↓↓↓

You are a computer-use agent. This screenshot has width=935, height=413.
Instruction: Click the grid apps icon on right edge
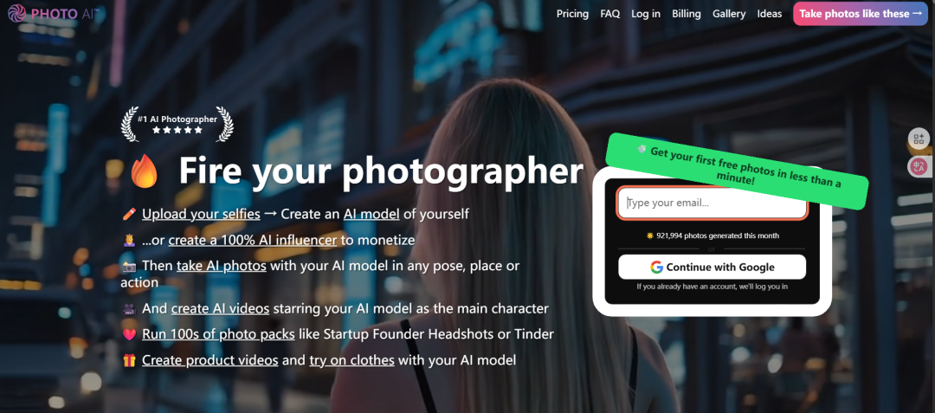pos(919,139)
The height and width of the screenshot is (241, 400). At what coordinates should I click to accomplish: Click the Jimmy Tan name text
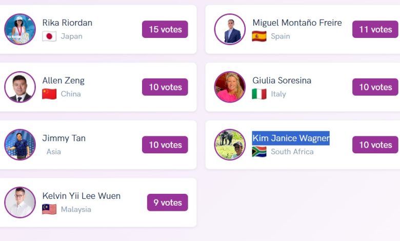(64, 138)
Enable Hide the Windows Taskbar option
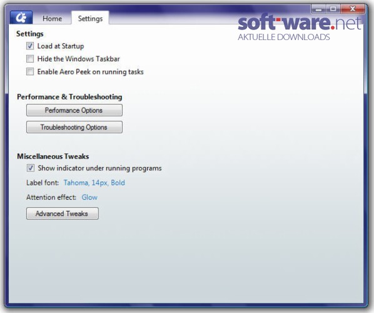 coord(30,59)
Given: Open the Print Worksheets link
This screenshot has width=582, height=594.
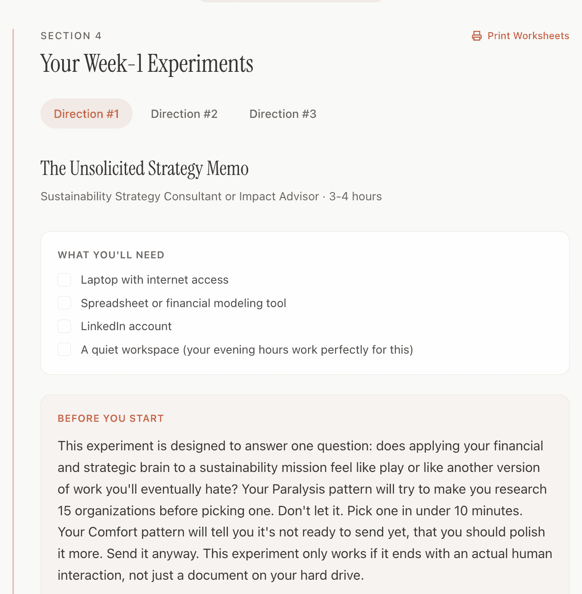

↑↑↑

ABOUT THIS TASK: All of the data above needs to be retyped exactly, with the pictures removed.

RESPONSE:
You are a computer-use agent. This screenshot has width=935, height=413.
Instruction: Click the grid apps icon on right edge
pos(919,139)
The height and width of the screenshot is (241, 400). At what coordinates should I click to accomplish: Click the Jimmy Tan name text
(64, 138)
Enable Hide the Windows Taskbar option
 coord(30,59)
Given: Open the Print Worksheets link
This screenshot has width=582, height=594.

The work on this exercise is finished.